Dans son plan stratégique, Hydro-Québec estime qu’il faudra ajouter environ 100 térawattheures (TWh) de nouvelles énergies au Québec d’ici 2050, ce qui constituerait un bond de 50 % par rapport au niveau actuel, comme le faisait valoir François Legault en campagne électorale.

Toutefois, selon le plan d’Hydro, cette hausse doit surtout servir à réduire l’empreinte carbone des entreprises et à électrifier les transports.

Cette semaine, par exemple, Rio Tinto a annoncé un investissement de 737 millions à son usine de Sorel, qui est énergivore. Mais cet argent servira à réduire les émissions de gaz à effet de serre de l’usine et à accroître la production de minéraux critiques pour la transition énergétique.

Les 100 TWh additionnels d’ici 2050 n’incluent pas les nouveaux projets industriels énergivores, comme ceux des alumineries, de l’hydrogène vert ou des entrepôts de données. La filière des batteries électriques, pas encore très gourmande en énergie, ne soulèverait pas de désaccord entre Sophie Brochu et Pierre Fitzgibbon.

Le « Dollarama » de l’électricité

Sophie Brochu a bien expliqué la situation à Paul Arcand : « Ce qu’il ne faut pas faire, c’est d’attirer un nombre indu de kilowattheures industriels qui veulent payer pas cher, et après ça, de construire des barrages pour les alimenter parce qu’on manque d’énergie », a-t-elle expliqué.

La PDG d’Hydro veut éviter que le Québec soit le « Dollarama » de l’électricité.
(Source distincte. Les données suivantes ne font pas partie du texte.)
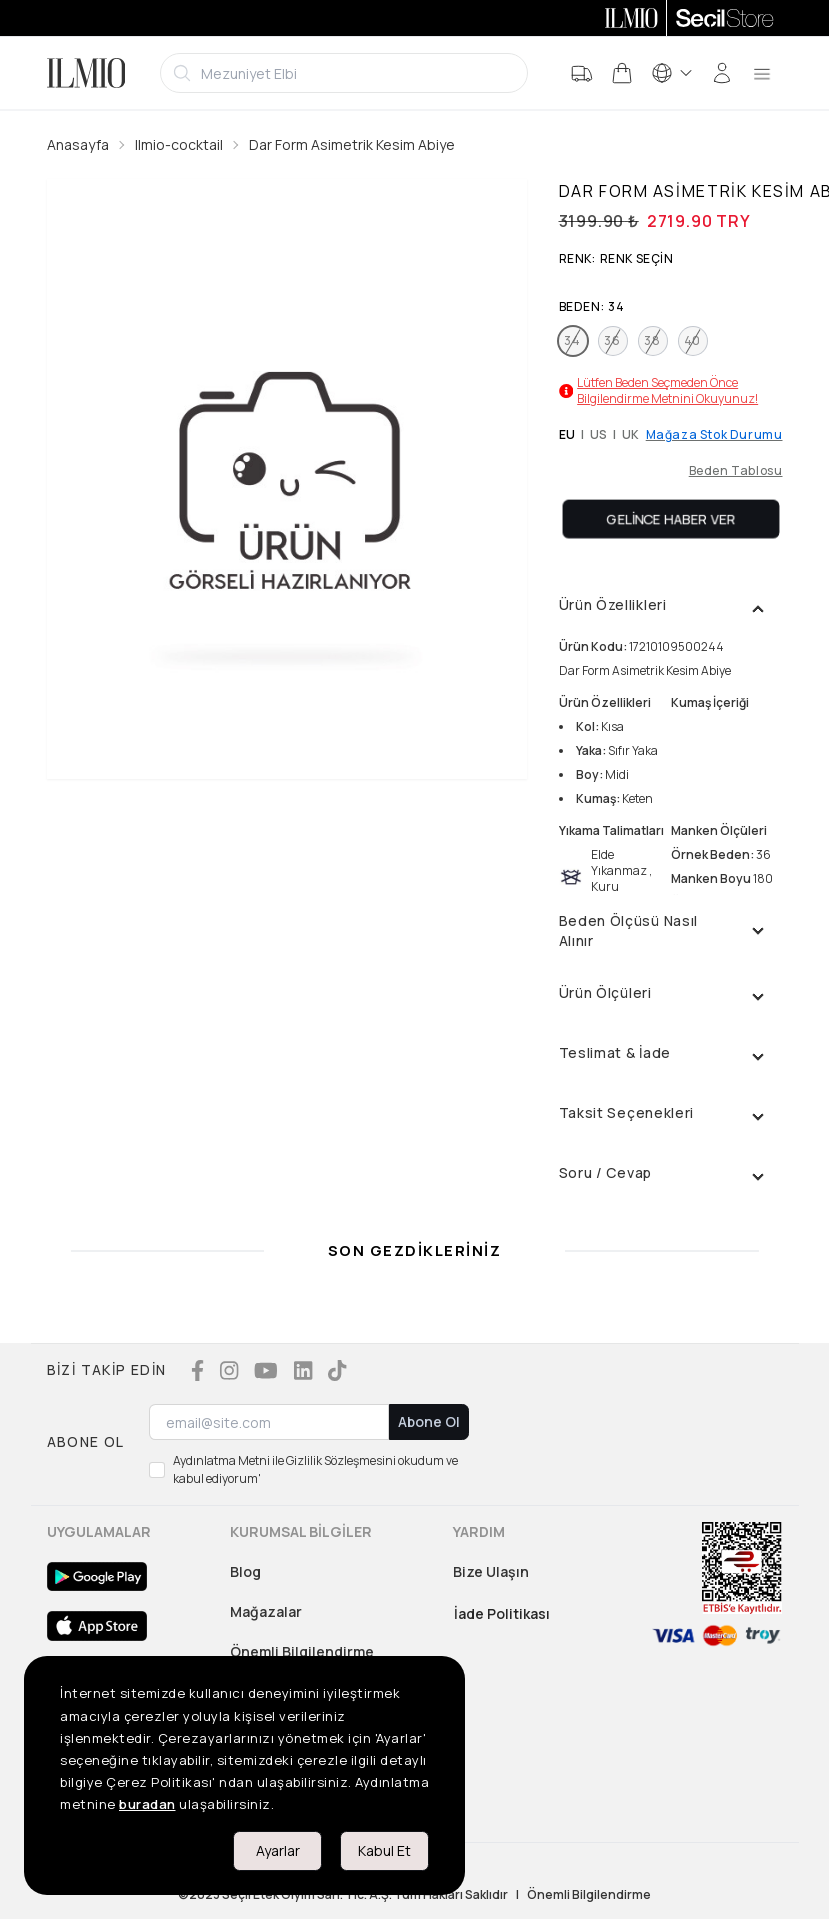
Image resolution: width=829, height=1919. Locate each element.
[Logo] (86, 73)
Elle juge que nos faibles tarifs sont problématiques, ne représentant pas la juste valeur de notre électricité.

Hydro-Québec n’a pas voulu commenter mes informations sur l’éventualité d’une démission de Sophie Brochu, me renvoyant à ses propos à l’émission de Paul Arcand.

Pas de commentaires non plus de Pierre Fitzgibbon, bien que son ministère m’assure ne pas vouloir faire de notre énergie l’équivalent des mines de fer de Maurice Duplessis, dans les années 1950, dont le minerai était vendu au rabais aux Américains.

Hydro-Québec est une société d’État détenue à 100 % par le gouvernement du Québec. La société fait néanmoins approuver ses décisions et son plan stratégique par son conseil d’administration, formé de 16 administrateurs, la plupart venant du secteur privé, en plus de Sophie Brochu.

Un des membres est la sous-ministre de l’Énergie et des Ressources naturelles et elle pourrait éventuellement relever, ultimement, de Pierre Fitzgibbon, selon le remaniement ministériel en vue.

Sophie Brochu a reçu le mandat de diriger Hydro-Québec en avril 2020 et son mandat a une durée de cinq ans.

1. Certes, les contrats avec les alumineries lient souvent le prix payé pour l’électricité, en partie, au prix de l’aluminium, mais les grandes variations du prix de l’aluminium rendent la rentabilité fort incertaine pour Hydro-Québec.